Comet Churyumov-Gerasimenko is believed to be one of the remnants of the solar system’s formation 4.5 billion years ago. It is thus believed to preserve and contain the stuff that was shaped under other circumstances into Earth and the other planets.
“It’s a more dusty surface material, somewhere between hard-packed snow and cigarette ash,” Rosetta project scientist Matt Taylor said Monday during a news briefing at the European Space Operations Center in Darmstadt, Germany.
The planners of this mission rate the chances of the success of this project at 75percent. If the touchdown does become an eventuality, Comet 67P will become the first comet and the seventh object in the solar system beyond Earth to be the locale for a soft landing. The other celestial objects include Earth’s moon, Venus, Mars, the Saturnian moon Titan and the asteroids Eros and Itokawa. Though NASA had conducted a Deep Impact Probe into Comet Tempel 1 in 2005,that does not technically qualify as a soft landing.
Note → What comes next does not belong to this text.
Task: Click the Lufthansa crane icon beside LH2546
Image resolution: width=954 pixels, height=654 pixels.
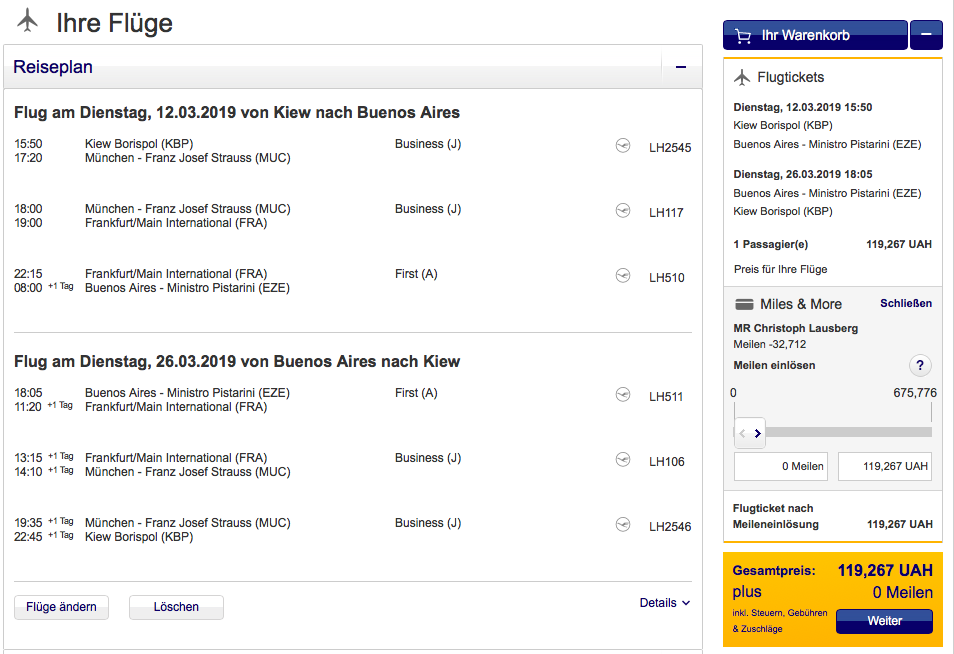Action: point(623,525)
Whether Philae makes it successfully or vanishes into thin air, ESA says the broader Rosetta mission is still likely to meet most of its science objectives. The spacecraft is designed to extract samples from the surface of the comet with cameras, gas chromatographs and spectrometers while a magnetometer will measure the magnetic fields and sounding devices will drill into the interiors of the heavenly body.